*BRIEF 1*
Render the rows below as a JSON list of strings, one string per line, starting at the line containing "How do I perform: Open the external" and ending at the line containing "point(153,212)". Leave out blank lines and include nothing outside that range.

[BEGIN DOCUMENT EXTRACT]

Re: [RFC PATCH 5/8] KEYS: exec request-key within the requesting task's init namespace

From: J. Bruce Fields
Date: Fri Feb 20 2015 - 12:26:06 EST


On Fri, Feb 20, 2015 at 05:33:25PM +0800, Ian Kent wrote:
> On Wed, 2015-02-18 at 20:31 -0500, J. Bruce Fields wrote:
> > On Thu, Feb 19, 2015 at 08:39:01AM +0800, Ian Kent wrote:
> > > On Wed, 2015-02-18 at 15:59 -0500, J. Bruce Fields wrote:
> > > > On Wed, Feb 18, 2015 at 12:31:32PM -0500, J. Bruce Fields wrote:
> > > > > On Wed, Feb 18, 2015 at 12:06:20PM -0500, J. Bruce Fields wrote:
> > > > > > On Fri, Feb 06, 2015 at 09:47:25AM +0800, Ian Kent wrote:
> > > > > > > On Thu, 2015-02-05 at 15:14 +0000, David Howells wrote:
> > > > > > > >
> > > > > > > > > + /* If running within a container use the container namespace */
> > > > > > > > > + if (current->nsproxy->net_ns != &init_net)
> > > > > > > >
> > > > > > > > Is that a viable check? Is it possible to have a container that shares
> > > > > > > > networking details?
> > > > > > >
> > > > > > > That's up for discussion.
> > > > > > >
> > > > > > > I thought about it and concluded that the check is probably not
> > > > > > > sufficient for any of the cases.
> > > > > > >
> > > > > > > I left it like that because I'm not sure exactly what the use cases are,
> > > > > > > hoping it promote discussion and here we are.
> > > > > > >
> > > > > > > I also think the current container environments don't share net
> > > > > > > namespace with the root init net namspace, necessarily, because thy are
> > > > > > > containers, ;)
> > > > > > >
> > > > > > > TBH I haven't looked at the user space container creation code but I
> > > > > > > expect it could be done that way if it was needed, so the answer is yes
> > > > > > > and no, ;)
> > > > > > >
> > > > > > > The questions then are do we need to check anything else, and what
> > > > > > > environment should the callback use in the different cases, and what
> > > > > > > other cases might break if we change it?

[END DOCUMENT EXTRACT]
[BEGIN RAW RECORDS]

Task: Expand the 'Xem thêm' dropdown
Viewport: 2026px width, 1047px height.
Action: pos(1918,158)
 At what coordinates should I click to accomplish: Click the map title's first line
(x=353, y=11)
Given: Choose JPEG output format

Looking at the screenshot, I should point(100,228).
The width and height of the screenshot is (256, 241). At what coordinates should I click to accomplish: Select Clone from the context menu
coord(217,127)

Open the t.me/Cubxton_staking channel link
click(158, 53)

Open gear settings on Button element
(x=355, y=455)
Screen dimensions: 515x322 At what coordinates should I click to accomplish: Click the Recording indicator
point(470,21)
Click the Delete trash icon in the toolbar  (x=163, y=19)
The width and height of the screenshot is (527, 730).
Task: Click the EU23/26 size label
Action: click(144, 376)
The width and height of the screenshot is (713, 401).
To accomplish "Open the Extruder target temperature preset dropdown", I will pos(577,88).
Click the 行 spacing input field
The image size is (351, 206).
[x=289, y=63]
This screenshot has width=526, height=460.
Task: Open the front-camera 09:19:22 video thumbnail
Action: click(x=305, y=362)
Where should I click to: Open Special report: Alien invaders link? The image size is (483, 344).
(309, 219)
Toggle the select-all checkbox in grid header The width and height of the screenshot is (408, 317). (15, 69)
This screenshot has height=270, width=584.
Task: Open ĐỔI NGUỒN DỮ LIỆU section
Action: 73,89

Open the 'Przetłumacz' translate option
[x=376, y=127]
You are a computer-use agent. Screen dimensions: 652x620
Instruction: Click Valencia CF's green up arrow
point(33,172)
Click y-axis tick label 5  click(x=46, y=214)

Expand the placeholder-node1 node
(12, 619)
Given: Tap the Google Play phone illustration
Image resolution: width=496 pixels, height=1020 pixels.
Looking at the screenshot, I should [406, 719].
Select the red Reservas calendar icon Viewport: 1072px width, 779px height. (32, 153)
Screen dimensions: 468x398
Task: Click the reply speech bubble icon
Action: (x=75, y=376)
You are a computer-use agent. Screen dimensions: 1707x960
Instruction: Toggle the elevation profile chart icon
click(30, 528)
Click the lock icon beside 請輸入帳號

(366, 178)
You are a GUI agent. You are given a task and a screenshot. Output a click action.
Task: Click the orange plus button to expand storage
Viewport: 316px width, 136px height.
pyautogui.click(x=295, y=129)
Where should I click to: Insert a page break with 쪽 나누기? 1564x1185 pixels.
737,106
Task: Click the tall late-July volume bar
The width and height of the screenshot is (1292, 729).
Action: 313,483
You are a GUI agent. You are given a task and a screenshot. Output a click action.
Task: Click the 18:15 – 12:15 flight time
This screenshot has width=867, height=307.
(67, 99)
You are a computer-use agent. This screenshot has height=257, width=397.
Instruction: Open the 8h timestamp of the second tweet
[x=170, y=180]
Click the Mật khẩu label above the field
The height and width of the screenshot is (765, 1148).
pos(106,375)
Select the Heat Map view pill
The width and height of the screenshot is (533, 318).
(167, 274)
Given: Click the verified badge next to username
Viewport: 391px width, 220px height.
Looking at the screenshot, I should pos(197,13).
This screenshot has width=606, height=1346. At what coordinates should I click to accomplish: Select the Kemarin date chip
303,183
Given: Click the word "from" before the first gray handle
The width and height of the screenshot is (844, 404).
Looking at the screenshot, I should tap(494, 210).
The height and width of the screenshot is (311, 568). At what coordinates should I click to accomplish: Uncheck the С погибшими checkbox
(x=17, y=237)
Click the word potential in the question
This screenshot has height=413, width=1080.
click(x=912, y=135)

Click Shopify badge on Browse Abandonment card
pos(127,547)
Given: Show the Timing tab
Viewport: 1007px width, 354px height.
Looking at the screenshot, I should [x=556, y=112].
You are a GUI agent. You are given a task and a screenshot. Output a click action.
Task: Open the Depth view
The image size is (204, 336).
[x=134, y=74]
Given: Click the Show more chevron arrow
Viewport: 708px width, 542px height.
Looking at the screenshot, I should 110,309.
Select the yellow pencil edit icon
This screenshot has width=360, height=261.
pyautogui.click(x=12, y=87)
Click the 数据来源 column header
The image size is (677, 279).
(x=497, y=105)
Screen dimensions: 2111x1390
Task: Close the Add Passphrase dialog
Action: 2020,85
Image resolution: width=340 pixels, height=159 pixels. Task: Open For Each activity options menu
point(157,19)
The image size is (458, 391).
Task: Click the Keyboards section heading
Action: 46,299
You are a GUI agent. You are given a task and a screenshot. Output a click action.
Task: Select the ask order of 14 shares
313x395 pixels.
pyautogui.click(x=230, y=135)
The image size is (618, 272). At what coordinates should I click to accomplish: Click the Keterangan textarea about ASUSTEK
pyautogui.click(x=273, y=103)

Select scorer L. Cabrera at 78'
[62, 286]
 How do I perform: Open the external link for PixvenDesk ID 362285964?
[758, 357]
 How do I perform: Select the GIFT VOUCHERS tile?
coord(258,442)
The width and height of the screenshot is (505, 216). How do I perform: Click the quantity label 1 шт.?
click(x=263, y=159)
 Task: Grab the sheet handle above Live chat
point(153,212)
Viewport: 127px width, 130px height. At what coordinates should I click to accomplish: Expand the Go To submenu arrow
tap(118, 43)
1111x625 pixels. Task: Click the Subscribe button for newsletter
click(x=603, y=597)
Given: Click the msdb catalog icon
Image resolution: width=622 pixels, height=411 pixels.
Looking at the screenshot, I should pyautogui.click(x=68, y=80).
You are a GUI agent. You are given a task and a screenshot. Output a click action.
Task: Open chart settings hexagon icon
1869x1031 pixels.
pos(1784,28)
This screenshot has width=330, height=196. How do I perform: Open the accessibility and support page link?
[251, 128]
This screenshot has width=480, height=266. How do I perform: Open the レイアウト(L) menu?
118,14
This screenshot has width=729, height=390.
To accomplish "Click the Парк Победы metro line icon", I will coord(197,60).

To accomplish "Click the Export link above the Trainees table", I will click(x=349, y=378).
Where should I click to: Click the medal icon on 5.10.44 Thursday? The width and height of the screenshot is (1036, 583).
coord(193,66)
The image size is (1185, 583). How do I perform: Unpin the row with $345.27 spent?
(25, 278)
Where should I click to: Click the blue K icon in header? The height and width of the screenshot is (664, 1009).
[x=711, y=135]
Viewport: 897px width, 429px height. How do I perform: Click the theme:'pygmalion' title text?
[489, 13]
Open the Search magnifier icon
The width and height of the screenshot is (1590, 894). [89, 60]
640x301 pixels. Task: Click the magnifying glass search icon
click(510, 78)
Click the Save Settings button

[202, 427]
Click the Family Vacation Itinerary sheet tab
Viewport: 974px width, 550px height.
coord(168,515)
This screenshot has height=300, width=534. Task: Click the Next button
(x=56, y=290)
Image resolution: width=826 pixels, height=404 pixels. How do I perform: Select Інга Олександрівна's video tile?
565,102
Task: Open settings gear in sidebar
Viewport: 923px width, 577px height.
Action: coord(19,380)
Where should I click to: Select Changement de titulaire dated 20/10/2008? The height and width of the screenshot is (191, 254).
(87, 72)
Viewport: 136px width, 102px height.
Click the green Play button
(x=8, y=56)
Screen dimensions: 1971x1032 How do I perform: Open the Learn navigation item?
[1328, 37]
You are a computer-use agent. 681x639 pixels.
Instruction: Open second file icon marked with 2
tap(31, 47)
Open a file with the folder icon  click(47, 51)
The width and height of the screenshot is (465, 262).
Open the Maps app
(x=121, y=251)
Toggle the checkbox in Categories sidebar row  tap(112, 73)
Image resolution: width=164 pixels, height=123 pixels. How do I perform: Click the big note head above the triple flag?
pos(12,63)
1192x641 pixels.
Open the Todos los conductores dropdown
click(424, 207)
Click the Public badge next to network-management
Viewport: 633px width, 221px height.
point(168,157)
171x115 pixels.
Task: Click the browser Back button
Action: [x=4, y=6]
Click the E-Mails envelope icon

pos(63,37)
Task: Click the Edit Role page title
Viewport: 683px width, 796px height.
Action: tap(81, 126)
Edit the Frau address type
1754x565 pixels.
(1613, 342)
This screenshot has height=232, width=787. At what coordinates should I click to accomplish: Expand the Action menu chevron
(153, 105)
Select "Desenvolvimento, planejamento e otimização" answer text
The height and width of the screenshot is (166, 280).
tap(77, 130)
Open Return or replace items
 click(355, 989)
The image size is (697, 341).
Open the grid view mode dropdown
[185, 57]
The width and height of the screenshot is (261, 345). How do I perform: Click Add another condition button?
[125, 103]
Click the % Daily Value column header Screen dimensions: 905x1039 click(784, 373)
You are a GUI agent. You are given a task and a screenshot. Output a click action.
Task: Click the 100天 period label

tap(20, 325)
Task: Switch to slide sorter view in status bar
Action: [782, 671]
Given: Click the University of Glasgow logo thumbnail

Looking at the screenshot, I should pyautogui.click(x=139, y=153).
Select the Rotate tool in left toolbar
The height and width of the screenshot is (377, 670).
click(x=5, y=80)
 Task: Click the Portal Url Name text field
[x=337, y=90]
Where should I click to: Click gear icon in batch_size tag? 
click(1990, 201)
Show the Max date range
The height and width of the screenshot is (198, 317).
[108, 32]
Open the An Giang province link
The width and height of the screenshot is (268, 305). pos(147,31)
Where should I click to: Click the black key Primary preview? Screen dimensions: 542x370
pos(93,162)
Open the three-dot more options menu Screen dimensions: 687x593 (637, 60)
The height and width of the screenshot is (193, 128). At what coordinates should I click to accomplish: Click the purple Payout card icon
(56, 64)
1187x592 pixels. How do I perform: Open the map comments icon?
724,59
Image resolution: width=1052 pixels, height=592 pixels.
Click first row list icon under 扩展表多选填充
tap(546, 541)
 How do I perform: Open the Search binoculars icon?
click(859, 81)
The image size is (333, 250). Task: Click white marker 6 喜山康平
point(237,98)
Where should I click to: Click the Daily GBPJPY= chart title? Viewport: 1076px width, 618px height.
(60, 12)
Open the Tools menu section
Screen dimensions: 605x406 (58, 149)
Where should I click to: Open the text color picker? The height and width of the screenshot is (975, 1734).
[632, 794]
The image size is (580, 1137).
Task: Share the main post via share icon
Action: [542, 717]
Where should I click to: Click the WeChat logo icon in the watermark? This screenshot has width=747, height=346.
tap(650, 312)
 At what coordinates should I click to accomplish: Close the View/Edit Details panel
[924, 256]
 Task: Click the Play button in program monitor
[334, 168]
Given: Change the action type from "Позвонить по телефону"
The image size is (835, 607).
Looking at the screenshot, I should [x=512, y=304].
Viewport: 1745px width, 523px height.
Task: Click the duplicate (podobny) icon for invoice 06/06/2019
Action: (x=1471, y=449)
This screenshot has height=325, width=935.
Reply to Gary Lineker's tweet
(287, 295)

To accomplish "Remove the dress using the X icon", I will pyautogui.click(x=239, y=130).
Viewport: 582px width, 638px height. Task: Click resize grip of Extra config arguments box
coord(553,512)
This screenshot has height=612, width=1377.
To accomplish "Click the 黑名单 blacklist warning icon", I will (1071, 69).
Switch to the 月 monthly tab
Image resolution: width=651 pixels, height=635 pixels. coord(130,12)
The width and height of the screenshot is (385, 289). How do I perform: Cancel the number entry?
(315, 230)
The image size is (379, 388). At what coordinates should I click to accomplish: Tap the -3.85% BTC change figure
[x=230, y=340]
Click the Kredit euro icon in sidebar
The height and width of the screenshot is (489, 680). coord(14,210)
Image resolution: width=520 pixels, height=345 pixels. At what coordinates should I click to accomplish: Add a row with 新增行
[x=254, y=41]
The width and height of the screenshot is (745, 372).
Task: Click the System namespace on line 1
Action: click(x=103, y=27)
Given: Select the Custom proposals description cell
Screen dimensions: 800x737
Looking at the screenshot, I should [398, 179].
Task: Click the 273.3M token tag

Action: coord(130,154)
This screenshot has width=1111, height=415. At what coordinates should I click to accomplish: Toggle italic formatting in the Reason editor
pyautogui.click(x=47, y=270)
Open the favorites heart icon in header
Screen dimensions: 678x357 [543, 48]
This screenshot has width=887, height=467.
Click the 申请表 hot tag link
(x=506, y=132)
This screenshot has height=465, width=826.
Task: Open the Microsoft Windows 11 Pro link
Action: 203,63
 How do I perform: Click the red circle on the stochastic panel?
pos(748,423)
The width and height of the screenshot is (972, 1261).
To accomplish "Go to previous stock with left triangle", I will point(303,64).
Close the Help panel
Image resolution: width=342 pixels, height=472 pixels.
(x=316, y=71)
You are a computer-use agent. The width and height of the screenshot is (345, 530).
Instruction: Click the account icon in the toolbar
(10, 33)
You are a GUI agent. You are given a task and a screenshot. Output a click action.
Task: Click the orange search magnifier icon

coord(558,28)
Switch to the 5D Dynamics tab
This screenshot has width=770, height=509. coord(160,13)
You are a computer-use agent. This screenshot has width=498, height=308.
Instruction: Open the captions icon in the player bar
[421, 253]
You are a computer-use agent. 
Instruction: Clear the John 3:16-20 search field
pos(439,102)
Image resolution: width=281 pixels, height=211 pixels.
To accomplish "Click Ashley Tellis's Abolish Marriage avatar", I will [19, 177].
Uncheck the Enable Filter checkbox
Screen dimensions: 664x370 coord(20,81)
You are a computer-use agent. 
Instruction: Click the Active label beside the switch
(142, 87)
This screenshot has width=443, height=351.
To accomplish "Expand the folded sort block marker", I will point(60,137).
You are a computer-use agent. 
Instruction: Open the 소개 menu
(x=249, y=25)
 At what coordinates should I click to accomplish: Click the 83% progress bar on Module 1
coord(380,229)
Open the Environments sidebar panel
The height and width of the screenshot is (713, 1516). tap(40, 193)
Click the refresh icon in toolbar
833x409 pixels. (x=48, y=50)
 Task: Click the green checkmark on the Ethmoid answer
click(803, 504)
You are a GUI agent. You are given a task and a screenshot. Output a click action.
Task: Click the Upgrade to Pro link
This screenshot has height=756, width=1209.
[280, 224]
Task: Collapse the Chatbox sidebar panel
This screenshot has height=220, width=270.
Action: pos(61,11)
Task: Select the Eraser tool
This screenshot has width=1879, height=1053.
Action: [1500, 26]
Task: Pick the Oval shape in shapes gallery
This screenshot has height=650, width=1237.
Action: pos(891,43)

[END RAW RECORDS]

*BRIEF 2*
From the email thread above, copy word for word the passage starting at "On Fri, Feb 20, 2015" and ending at "(current->nsproxy->net_ns != &init_net)".

*FULL OUTPUT 1*
[
  " How do I perform: Open the external link for PixvenDesk ID 362285964?",
  "[758, 357]",
  " How do I perform: Select the GIFT VOUCHERS tile?",
  "coord(258,442)",
  "The width and height of the screenshot is (505, 216). How do I perform: Click the quantity label 1 шт.?",
  "click(x=263, y=159)",
  " Task: Grab the sheet handle above Live chat",
  "point(153,212)"
]

*FULL OUTPUT 2*
On Fri, Feb 20, 2015 at 05:33:25PM +0800, Ian Kent wrote:
> On Wed, 2015-02-18 at 20:31 -0500, J. Bruce Fields wrote:
> > On Thu, Feb 19, 2015 at 08:39:01AM +0800, Ian Kent wrote:
> > > On Wed, 2015-02-18 at 15:59 -0500, J. Bruce Fields wrote:
> > > > On Wed, Feb 18, 2015 at 12:31:32PM -0500, J. Bruce Fields wrote:
> > > > > On Wed, Feb 18, 2015 at 12:06:20PM -0500, J. Bruce Fields wrote:
> > > > > > On Fri, Feb 06, 2015 at 09:47:25AM +0800, Ian Kent wrote:
> > > > > > > On Thu, 2015-02-05 at 15:14 +0000, David Howells wrote:
> > > > > > > >
> > > > > > > > > + /* If running within a container use the container namespace */
> > > > > > > > > + if (current->nsproxy->net_ns != &init_net)